Plot-wise — and I guess this is logic-wise as well — it does a good job of filling in the awful holes the animated story gives you. Ella isn’t just naturally good; her kindness arises from a promise she made to her mother on her deathbed, to “have courage and be kind.” Lady Tremaine is also given a reason for her jealousy of Ella — she sees Ella as a girl who has the purity and kindness she never had, who is happy despite having lost a mother and a father, and Lady Tremaine can’t bear that when her heart is broken from the loss of her first husband. I enjoyed the subtly added intrigue between Lady Tremaine and the Grand Duke — as I said, they gave the Grand Duke a personality; rather than being buffoonish, he plays a much larger, more realistic role in running the kingdom smoothly, even if he sometimes leads that role immorally.

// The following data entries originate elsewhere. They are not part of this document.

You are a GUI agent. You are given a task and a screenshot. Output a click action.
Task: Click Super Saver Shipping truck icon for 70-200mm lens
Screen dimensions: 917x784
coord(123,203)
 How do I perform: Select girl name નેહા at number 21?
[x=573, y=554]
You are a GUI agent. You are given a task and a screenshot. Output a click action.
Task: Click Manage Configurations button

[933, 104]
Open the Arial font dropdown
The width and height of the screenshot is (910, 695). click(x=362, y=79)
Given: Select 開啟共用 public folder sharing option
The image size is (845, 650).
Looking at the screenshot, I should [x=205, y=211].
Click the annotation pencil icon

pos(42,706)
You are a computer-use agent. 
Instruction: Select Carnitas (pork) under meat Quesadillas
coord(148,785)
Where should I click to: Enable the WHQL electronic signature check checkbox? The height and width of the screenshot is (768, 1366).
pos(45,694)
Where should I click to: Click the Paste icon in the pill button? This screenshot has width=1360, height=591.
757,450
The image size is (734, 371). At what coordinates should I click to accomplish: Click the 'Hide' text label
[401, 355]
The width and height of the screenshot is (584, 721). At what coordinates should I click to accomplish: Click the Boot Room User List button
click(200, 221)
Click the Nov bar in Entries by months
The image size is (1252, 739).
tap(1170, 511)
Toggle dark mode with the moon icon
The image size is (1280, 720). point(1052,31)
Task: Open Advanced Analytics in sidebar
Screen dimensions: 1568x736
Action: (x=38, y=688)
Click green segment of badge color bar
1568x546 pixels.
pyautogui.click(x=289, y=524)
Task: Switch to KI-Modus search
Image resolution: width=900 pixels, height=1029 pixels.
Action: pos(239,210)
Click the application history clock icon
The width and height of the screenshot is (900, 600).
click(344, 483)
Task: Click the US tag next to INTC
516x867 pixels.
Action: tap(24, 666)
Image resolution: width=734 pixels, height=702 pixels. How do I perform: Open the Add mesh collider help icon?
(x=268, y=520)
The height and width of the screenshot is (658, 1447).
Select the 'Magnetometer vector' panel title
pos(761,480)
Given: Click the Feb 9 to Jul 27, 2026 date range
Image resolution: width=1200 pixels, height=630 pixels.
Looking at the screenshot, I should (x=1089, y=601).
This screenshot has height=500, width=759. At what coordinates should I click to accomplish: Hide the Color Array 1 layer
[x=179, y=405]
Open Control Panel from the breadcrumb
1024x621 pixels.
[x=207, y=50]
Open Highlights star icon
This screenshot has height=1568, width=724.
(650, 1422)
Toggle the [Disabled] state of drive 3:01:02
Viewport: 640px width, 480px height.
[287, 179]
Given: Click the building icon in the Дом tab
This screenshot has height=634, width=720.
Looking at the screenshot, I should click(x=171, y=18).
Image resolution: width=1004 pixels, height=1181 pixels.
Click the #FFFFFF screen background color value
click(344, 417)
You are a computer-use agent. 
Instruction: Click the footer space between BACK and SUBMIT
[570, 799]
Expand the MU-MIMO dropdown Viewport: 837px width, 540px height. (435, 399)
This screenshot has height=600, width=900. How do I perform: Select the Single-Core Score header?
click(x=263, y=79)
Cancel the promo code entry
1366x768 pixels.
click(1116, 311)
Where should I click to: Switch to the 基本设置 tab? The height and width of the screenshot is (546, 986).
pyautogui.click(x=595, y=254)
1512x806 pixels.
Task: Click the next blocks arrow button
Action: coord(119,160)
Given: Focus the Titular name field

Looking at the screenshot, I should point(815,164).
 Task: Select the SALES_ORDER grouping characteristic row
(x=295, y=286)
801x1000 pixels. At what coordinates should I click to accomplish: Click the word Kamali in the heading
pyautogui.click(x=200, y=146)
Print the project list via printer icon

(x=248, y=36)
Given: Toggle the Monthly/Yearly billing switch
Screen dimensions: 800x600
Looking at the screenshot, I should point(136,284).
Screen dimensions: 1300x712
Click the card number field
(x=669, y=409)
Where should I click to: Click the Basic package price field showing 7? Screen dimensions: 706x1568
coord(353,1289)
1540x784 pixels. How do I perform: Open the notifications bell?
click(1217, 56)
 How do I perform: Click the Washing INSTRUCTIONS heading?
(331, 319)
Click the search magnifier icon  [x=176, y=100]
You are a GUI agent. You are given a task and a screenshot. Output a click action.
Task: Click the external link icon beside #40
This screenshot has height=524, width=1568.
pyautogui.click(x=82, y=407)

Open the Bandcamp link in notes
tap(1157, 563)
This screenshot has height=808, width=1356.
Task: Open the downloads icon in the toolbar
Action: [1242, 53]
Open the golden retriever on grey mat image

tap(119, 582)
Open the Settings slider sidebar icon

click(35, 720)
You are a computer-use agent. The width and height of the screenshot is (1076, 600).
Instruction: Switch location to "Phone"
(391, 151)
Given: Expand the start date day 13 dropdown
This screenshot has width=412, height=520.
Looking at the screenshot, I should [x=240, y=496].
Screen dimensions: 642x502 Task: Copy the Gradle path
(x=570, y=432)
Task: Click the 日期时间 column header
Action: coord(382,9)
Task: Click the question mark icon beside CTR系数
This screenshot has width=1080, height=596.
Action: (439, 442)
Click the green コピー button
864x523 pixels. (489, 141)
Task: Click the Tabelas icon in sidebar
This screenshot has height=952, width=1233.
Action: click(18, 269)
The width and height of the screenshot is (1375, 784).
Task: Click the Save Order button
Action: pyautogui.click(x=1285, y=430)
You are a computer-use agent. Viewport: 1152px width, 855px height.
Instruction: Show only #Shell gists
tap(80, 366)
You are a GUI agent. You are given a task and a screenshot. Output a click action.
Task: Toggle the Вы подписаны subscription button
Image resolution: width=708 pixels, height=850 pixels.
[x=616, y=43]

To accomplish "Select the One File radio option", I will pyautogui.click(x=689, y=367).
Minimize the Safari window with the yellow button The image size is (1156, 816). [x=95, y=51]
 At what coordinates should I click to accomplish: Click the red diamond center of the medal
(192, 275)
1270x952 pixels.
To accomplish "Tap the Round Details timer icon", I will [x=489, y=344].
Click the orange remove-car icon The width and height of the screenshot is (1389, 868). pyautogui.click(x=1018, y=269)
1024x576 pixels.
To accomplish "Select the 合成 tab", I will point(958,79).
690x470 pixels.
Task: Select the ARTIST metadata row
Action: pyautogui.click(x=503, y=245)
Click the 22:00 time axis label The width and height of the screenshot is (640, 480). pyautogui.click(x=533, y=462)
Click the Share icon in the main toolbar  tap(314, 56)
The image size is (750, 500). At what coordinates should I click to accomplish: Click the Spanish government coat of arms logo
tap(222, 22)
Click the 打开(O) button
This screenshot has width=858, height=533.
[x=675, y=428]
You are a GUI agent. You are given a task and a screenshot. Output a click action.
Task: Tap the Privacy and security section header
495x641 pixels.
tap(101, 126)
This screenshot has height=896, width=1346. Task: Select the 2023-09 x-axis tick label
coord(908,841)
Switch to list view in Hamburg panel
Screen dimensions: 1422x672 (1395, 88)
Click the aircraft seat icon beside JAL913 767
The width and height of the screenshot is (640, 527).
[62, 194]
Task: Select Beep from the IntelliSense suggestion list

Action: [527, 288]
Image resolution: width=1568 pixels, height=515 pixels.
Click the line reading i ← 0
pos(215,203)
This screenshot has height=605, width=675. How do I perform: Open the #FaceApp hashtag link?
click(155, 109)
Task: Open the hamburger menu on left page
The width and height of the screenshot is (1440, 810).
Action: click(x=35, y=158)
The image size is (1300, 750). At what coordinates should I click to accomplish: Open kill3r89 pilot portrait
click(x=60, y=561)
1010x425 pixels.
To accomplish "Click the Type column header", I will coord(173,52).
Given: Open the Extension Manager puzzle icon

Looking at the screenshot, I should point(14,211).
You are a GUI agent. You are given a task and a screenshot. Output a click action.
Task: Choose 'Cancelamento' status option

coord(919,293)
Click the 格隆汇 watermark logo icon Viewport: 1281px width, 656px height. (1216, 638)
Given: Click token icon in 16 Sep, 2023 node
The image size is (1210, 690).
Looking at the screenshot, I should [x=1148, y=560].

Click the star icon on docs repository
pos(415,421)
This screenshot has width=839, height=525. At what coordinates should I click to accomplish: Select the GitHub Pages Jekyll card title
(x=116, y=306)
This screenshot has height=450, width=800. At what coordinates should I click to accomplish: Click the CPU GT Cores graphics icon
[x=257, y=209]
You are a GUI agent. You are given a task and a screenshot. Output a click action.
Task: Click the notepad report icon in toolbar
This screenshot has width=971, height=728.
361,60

Altogether, I really liked this movie. The costuming was beautiful (HER DRESS, people) and so were the settings, even if they did look overdone sometimes. I thought the casting was spot-on in almost everybody’s case and it’s definitely a film I’d love to have on DVD (I don’t say that often, mind you — I don’t watch many movies anymore and renting them is cheaper than buying them since I watch so few of them).
Did you go see it? What were your thoughts?